Platform & engineering · CIO / CTO

Deploying AI agents inside modern policy admin and claims cores without ripping them out

A practical architecture and governance brief for CIOs and CTOs on running agents against core PAS and claims systems in production.

LayerupJanuary 16, 202611 min read

Core replacement required

Every CIO conversation about AI agents in insurance starts in the same place: are we going to have to rip out the core. The answer is no. The deeper answer is that the core is the asset the agent makes more valuable, because the core is where the system of record lives and the agent's job is to write back into it cleanly and auditably.

This piece is the architecture and governance brief we wish more CIOs had on day one of the conversation. It is biased toward how we deploy with Layerup, but the patterns generalize.
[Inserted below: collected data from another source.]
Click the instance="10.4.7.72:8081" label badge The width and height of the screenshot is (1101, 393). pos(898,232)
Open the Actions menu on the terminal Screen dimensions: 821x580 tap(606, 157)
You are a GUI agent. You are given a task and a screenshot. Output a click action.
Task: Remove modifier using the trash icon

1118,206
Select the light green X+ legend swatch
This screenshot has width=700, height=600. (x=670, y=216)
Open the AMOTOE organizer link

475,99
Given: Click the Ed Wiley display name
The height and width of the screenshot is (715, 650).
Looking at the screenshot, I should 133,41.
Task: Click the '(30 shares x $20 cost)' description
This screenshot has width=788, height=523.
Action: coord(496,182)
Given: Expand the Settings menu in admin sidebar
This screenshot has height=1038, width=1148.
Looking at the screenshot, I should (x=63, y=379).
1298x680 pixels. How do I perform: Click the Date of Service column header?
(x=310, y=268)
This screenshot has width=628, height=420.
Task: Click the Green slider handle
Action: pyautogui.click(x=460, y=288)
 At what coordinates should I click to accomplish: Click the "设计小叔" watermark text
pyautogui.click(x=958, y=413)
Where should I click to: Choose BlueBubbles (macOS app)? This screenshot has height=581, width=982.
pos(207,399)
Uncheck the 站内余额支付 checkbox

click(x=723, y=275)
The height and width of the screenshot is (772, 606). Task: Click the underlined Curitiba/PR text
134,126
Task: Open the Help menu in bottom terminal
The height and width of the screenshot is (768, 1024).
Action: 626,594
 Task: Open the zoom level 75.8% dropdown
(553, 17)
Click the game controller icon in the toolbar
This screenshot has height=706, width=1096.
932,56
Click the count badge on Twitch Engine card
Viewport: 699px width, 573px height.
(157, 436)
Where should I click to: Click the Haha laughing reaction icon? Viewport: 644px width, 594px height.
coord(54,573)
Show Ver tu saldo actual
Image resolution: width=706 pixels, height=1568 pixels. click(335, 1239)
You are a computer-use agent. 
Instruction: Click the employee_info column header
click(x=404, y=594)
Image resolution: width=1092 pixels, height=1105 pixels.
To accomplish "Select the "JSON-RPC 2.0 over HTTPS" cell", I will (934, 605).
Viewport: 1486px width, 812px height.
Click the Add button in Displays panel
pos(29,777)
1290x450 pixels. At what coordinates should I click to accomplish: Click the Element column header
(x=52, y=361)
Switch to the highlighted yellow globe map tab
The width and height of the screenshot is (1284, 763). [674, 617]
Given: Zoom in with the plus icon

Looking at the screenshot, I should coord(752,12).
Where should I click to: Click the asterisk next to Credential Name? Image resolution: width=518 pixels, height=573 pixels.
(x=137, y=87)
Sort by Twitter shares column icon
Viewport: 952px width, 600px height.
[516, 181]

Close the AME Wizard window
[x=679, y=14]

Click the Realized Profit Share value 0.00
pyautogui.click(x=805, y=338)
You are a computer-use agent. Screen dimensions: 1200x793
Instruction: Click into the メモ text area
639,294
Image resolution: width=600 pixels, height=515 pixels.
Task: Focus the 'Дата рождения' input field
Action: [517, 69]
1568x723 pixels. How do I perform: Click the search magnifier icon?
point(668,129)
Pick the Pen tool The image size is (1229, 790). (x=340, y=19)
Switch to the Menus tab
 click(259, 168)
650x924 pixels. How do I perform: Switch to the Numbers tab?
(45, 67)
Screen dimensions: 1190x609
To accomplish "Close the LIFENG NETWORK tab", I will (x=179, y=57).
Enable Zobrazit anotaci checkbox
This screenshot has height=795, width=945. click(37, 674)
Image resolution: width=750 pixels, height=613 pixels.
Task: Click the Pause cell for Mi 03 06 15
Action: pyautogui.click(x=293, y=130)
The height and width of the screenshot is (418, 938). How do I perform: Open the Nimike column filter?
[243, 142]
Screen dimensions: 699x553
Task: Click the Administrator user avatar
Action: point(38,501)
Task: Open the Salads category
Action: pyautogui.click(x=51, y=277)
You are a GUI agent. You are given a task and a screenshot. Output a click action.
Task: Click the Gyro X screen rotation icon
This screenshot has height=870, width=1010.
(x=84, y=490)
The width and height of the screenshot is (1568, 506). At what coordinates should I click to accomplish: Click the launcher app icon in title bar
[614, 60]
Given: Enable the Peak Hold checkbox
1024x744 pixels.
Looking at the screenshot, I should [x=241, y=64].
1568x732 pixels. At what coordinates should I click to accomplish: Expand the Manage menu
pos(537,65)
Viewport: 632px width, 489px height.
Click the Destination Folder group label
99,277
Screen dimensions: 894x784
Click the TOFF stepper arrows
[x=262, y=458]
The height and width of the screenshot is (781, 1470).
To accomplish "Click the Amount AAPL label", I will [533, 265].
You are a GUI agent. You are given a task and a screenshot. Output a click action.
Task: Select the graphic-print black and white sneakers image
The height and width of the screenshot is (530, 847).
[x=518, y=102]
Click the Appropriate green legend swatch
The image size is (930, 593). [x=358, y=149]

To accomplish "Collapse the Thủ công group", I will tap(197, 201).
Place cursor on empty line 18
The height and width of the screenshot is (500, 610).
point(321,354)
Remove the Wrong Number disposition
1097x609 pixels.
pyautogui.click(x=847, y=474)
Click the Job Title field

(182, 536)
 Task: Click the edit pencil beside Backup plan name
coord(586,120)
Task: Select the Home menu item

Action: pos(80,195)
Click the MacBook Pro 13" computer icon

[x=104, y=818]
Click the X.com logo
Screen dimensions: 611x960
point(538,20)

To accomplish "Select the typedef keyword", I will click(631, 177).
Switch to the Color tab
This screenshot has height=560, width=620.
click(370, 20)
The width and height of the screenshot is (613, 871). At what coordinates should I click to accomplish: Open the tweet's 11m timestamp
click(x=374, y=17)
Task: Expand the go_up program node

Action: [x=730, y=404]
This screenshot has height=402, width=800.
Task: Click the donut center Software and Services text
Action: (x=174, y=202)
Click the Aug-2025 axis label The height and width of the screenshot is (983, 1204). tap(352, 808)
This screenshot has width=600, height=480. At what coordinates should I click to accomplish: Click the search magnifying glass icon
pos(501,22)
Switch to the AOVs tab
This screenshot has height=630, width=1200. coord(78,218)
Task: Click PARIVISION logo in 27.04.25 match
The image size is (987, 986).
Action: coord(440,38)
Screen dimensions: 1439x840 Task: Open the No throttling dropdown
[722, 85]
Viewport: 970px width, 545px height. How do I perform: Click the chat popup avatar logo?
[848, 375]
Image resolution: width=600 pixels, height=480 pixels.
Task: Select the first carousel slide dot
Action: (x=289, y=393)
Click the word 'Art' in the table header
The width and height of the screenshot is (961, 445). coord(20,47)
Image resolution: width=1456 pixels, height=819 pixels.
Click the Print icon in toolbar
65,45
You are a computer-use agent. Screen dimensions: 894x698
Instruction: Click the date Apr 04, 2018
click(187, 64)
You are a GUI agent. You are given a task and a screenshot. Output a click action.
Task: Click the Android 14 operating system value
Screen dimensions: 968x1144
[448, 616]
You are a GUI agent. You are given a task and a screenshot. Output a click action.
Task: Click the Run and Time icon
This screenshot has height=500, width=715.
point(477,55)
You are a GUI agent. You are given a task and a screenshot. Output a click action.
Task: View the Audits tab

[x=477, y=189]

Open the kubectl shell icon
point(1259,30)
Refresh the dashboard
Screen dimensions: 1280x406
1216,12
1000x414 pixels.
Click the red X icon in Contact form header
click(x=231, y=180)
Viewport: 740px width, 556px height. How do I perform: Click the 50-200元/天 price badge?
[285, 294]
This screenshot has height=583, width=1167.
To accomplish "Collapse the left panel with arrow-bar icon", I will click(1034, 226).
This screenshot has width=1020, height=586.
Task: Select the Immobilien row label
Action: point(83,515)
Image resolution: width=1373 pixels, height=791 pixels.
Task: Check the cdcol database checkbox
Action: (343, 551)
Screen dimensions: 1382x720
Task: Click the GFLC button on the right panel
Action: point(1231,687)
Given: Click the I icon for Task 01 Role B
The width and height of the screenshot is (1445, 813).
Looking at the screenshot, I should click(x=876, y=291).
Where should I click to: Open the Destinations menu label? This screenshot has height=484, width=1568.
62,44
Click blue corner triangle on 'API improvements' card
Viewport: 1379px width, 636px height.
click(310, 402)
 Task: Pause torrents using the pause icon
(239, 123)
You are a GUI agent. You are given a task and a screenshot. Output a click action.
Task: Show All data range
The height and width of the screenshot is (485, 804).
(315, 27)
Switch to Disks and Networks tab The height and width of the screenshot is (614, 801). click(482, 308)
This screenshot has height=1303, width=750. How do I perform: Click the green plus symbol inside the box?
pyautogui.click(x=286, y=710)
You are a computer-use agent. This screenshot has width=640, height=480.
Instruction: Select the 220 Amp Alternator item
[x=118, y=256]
The architecture pattern in one paragraph

Agents run as a discrete service layer alongside the core. They read from the core through stable APIs, integration tables, or document handoffs. They write back through the same channels the carrier already trusts for system updates. They never have a write path that bypasses the carrier's existing change management, security, or audit controls. That is the entire architectural claim. Everything else is implementation detail.

Core change required

None

Net-new write paths

Zero

Audit trail surface

Existing + agent log

Identity model

Service principal

Modern cores and the integration patterns that survive production

Modern policy admin and claims cores — across the major vendor families and across mature in-house builds — expose enough integration surface to support agents in production. The implementation details vary; the structural patterns are the same.

Cloud-native cores expose REST APIs, integration gateways, and document management hooks. Activities, notes, and structured fields are the typical write-back surfaces.
Platforms with integration data hubs expose service APIs as the natural seam; the agent writes events that follow the same downstream paths as any other integrated event.
Multi-line platforms (P&C, L&AH, group) expose standardized integration surfaces with document and policy lifecycle events as first-class write targets.
Mature in-house cores typically expose internal integration buses or messaging surfaces; the agent participates as another producer or consumer, with no special access path.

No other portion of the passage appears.